Derek Black, a former white nationalist, and Matthew Stevenson, an Orthodox Jew, addressed members of the Dallas-Fort Worth community on Nov. 12, discussing their unlikely friendship and Black’s transformation.

Texas Christian University Hillel brought a delegation of students to hear the men speak at the Dallas Holocaust and Human Rights Museum.

Black explained to the crowd that he was raised by a family with deep ties to the white nationalist movement. His godfather was former Ku Klux Klan leader David Duke, who once referred to Black as “the leading light of our movement.” 

His father founded Stormfront, a white nationalist website. As a child, Black created the Stormfront for Kids page and publicly championed his family’s political views.

When Black enrolled at New College of Florida, he tried to keep his beliefs secret, knowing he would encounter and hope to befriend people who belonged to the very groups he had been raised to believe were inferior.

“I had this ideology that, on an individual level, I couldn’t predict anything about people, but that didn’t mean that white nationalism about large groups didn’t have the right world view,” he said. “I just tried to keep that dichotomy. I tried to tell myself that it wasn’t contradictory…it was much more contradictory than I anticipated.”

While he tried to keep his past hidden during college, Black said he had known even then that his politics would eventually become public. That fateful day arrived during his second semester while he was studying abroad in Germany. A student posted about his background on a school-wide message board, known as the forum.

“All of the relationships I’d built just melted away because people felt betrayed that I didn’t tell them about this part of myself, [and because] their identities were threatened by [my] worldview,” Black said.

While most students shunned Black, Stevenson, the only Orthodox Jew at New College, invited him to attend his weekly Shabbat dinners.

“One of the most central concepts that was drilled into me growing up was the concept of human dignity,” he said. “That I have the ability and the right to disagree with people, to protest against what they’re doing, but I don’t have the right to treat somebody without human dignity.”

Before the first dinner, Stevenson was careful to warn the other attendees about Black’s past.

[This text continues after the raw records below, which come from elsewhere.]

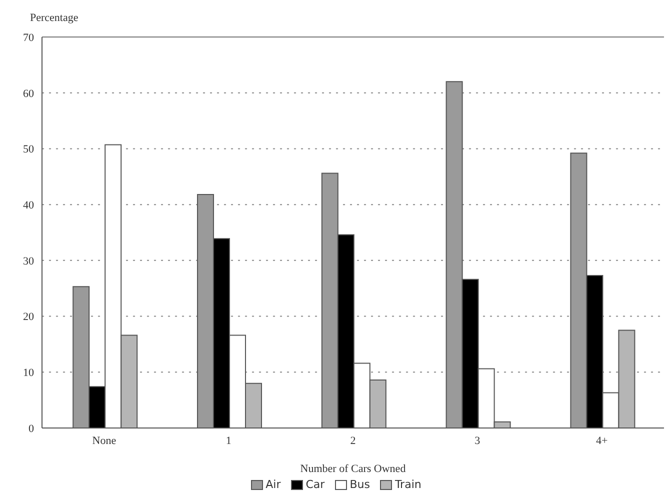 The image size is (672, 503). What do you see at coordinates (54, 18) in the screenshot?
I see `y-axis-title: Percentage` at bounding box center [54, 18].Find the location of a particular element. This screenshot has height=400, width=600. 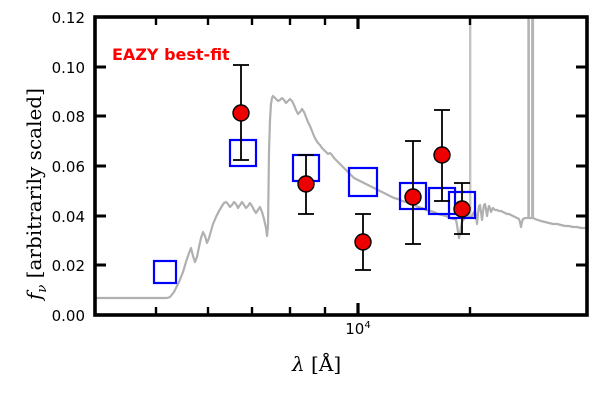

x-tick-label-1e4: 104 is located at coordinates (358, 329).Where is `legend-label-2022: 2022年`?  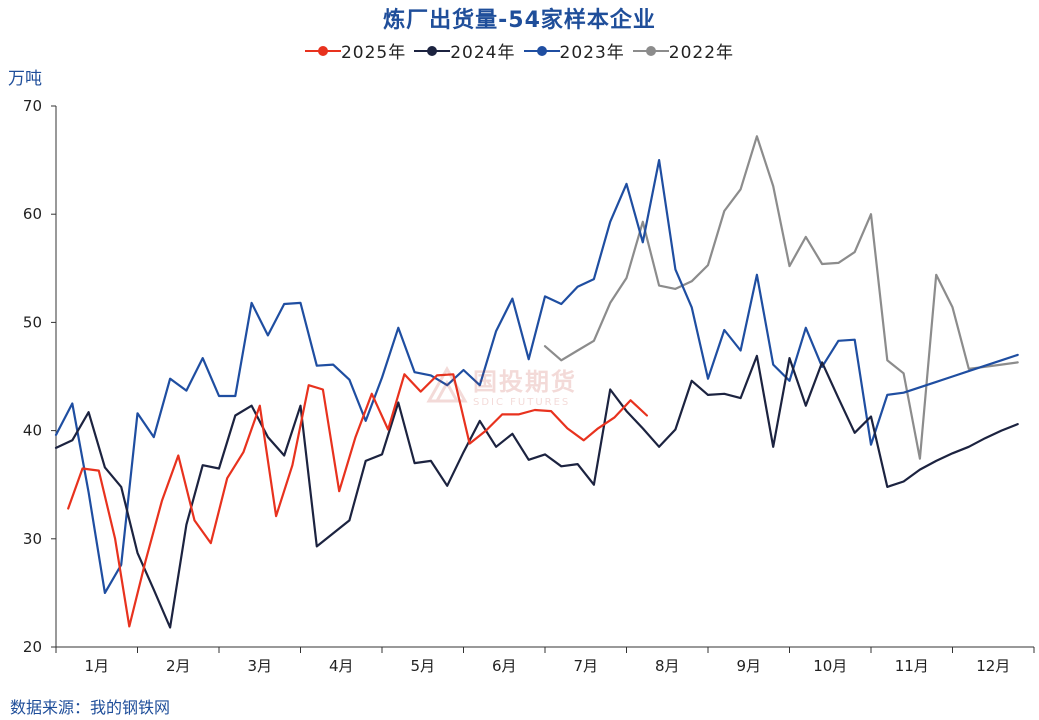
legend-label-2022: 2022年 is located at coordinates (702, 53).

While most were critical of the decision and chose not to attend, some people still decided to go to the dinner.

Stevenson hoped that by inviting Black, the latter would start to question his views.

“I was absolutely of the hope that by forming these connections, it would become increasingly difficult to advocate for real or perceived violence against Jews, people of color etc.,” he said.

Over time, Black’s conversations with the people attending those dinners caused him to question his beliefs.

“One by one, these bits of evidence over the years, each one didn’t break my worldview. But after two years…there is no evidence left,” he said.

But in addition to the “evidence,” Black also said the relationships he formed with people of different backgrounds catalyzed his change.

He asked, “How can you be friends with somebody and say that’s an individual decision, and also say that [it doesn’t matter what happens] to their family, their friends, their neighborhood, their community?”

Sarah Davis, a senior and active student at TCU Hillel, said the men’s friendship taught her how people can have important discussions about tough issues.

“It might not look like inviting a white supremacist over to Shabbat,” she said. “It could be as simple as starting a conversation. Or being gracious and friendly without an agenda.”

Julia Murray, a junior who went to the event with TCU Hillel, said she connected with the two men’s calls for communication and empathy.

“Ultimately, our goal should be understanding,” she said. “For if we understand one another, we are one step closer to finding truth, whether it be within or outside of ourselves.”